As before, let \(E_K\) be a block cipher built by using the Even Mansour scheme with 10-round Simpira-3 as its permutation function. For this attack, we will call the active diagonal in each of the pattern given in Fig. 3 as first, second, third and fourth diagonal respectively. So for example, in the first pattern given in Fig. 6, the active diagonals are second, third and fourth diagonal. Similarly, we call the active anti-diagonal in each of the pattern given in Fig. 4 as the first, second, third and fourth anti-diagonal respectively.

The attack goes as follows:

1. 1.

   Let a be the first pattern given in Fig. 3 and F(a) be the MixColumn of the corresponding pattern in Fig. 4.

2. 2.

   Construct \(2^{51}\) plaintexts \(P^{(i)},i=1,\cdots , 2^{51}\) such that \(\forall i,j, P^{(i)}\oplus P^{(j)}\in (a,F(a),r).\)

3. 3.

   Calculate \(C^{(i)}= (c^{(i)}_0, c^{(i)}_1, c^{(i)}_2)= E_K(P^{(i)}).\)

4. 4.

   For each guess of the value of the first diagonal of \(k_0\), generate \(d^{(i)}_0\) such that \(d^{(i)}_0\oplus c^{(i)}_0\in a.\) Since we guessed the value of the keys in the active cells, we know the exact value of \(\delta =F( d^{(i)}_0\oplus c^{(i)}_0).\) Generate \(d^{(i)}_1\) such that \(d^{(i)}_0\oplus c^{(i)}_0=\delta .\) Set \(d^{(i)}_2=c^{(i)}_2\) and let \(D^{(i)}=(d^{(i)}_0,d^{(i)}_1,d^{(i)}_2).\)

5. 5.

   Calculate \(Q^{(i)}= E_K^{-1}(D^{(i)}).\)

6. 6.

   Compute \(n=\left| \{(i,j)|i\ne j, Q^{(i)}\oplus Q^{(j)}\in (a,F(a),r)\}\right| .\) If \(n\ge 2\), conclude that the current guess of \(k_0[0,5,10,15]\) passes the filter. Otherwise, conclude the current guess is wrong repeat with different guess of the 4-byte subkey.

7. 7.

   Repeat the whole attack with the other three patterns of a to retrieve the value of \(k_0\) in the other three diagonals.

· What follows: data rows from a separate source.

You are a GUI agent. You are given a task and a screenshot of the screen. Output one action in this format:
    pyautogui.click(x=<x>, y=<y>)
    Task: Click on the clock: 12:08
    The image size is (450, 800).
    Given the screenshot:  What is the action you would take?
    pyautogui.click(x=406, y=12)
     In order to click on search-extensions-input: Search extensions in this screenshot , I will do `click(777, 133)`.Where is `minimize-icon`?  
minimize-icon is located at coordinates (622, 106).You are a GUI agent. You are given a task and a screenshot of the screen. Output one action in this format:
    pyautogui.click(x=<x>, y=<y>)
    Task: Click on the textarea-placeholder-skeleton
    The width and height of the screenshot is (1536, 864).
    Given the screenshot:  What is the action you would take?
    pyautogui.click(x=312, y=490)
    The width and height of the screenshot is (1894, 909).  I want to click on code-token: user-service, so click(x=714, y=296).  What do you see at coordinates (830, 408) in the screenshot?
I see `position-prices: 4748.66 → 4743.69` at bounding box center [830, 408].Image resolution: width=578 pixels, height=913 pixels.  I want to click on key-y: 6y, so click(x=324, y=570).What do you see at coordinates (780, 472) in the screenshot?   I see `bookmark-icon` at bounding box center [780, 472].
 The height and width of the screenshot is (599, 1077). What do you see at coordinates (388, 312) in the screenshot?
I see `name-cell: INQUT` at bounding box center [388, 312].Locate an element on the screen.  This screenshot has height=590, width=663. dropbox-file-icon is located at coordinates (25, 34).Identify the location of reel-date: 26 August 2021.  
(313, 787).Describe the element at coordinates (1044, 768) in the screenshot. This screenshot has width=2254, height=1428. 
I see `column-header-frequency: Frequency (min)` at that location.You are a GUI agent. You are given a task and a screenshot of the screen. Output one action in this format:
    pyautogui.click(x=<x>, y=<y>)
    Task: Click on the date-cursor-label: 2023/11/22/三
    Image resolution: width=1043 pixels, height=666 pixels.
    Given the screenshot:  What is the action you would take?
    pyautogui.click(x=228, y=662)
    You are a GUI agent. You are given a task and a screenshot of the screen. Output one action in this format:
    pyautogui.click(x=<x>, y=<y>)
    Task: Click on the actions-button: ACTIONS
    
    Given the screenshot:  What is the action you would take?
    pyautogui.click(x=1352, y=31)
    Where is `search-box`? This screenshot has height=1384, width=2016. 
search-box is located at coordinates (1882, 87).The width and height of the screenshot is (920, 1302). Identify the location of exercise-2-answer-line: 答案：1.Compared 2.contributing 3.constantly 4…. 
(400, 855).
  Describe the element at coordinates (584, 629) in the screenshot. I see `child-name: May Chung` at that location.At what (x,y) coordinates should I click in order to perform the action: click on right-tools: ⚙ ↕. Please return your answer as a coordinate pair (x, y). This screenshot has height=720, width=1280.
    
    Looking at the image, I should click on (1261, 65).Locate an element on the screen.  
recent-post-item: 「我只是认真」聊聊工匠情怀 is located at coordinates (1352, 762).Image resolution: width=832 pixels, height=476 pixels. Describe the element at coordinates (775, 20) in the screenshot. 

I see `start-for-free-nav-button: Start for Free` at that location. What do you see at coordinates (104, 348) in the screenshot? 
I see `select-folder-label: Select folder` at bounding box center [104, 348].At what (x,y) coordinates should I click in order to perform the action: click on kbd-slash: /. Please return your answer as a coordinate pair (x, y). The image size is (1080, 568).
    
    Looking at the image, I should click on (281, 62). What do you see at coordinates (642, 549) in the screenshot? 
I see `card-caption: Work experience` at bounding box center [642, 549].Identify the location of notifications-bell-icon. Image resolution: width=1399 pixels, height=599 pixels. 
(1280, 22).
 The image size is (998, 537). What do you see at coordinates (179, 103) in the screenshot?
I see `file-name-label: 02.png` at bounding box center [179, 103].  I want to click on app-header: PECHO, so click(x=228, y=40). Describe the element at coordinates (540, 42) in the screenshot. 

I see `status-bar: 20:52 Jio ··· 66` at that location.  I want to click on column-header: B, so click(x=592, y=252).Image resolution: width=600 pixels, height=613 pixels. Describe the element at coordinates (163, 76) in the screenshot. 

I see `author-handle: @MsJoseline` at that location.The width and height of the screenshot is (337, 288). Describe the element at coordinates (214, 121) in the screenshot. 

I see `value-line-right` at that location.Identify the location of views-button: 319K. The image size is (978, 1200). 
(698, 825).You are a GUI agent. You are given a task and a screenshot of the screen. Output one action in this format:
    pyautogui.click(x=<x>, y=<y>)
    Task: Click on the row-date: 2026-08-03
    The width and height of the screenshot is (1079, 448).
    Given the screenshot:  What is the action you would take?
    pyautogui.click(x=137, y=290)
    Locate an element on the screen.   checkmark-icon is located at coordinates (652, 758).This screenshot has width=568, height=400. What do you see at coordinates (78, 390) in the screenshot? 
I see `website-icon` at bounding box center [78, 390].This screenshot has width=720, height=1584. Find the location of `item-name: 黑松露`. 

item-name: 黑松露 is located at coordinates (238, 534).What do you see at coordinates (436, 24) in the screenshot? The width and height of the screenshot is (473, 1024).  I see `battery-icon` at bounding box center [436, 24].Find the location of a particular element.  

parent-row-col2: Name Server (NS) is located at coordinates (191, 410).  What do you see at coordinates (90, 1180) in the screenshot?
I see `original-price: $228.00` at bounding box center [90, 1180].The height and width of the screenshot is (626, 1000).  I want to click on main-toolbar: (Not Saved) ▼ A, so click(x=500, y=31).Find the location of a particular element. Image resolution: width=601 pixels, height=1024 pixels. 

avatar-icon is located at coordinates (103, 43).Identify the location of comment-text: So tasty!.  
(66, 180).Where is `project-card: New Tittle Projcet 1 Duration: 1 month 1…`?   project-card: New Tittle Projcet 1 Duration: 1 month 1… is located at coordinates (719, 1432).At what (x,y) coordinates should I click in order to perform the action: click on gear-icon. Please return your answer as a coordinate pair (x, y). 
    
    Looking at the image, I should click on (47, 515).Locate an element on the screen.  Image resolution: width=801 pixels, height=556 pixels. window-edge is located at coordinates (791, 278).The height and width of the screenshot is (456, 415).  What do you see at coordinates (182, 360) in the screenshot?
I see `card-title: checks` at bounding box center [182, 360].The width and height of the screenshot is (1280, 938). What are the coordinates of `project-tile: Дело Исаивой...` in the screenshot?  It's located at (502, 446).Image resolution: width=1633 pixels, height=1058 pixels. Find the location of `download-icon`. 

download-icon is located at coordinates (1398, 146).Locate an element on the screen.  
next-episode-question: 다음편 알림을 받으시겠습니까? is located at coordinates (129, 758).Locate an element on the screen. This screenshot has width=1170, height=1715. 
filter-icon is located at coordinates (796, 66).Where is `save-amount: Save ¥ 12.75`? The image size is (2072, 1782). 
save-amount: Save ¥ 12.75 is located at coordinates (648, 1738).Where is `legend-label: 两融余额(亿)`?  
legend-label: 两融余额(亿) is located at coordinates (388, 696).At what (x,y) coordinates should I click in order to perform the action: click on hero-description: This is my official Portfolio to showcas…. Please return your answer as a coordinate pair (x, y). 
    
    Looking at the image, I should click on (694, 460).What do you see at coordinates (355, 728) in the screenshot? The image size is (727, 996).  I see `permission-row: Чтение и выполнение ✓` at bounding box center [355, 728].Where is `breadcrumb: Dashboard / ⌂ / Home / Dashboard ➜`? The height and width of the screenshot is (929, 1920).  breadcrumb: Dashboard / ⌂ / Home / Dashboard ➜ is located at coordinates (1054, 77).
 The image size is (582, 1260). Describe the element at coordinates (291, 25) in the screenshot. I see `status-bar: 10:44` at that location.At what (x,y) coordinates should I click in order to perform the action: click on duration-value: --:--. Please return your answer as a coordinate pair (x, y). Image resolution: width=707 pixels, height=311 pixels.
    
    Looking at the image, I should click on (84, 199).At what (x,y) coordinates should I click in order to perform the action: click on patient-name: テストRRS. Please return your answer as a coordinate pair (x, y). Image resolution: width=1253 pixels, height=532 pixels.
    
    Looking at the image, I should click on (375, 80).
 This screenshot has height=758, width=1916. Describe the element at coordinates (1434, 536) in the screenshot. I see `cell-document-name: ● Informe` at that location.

Note that in this attack, we assume that if our guess key is wrong, then the remaining 9 rounds is a random permutation instead of 9-round Simpira-3 that is discussed in the 9-rounds distinguishing attack. So we use the 9-round distinguishing attack here to decide whether the current guess of key is correct or not. So with failure probability of less than \(0.1\%\), we can recover the value of \(k_0.\) For the complexity, for each pattern of a, we recover one diagonal of \(k_0\) with complexity \(2^{51}\) encryption queries and \(2^{32}\times 2^{51}=2^{83}\) decryption queries. Since we repeat the attack four times for four different values of a, the total complexity is \(2^{53}\) encryption queries and \(2^{85}\) decryption queries.

We note here that this attack recovers different subkey from the one recovered in the key recovery attack of 10-round Simpira-3 based on impossible differential attack. The attack described in this subsection recovers the value of \(k_0\) while the previous one recovers the value of \(k_1\).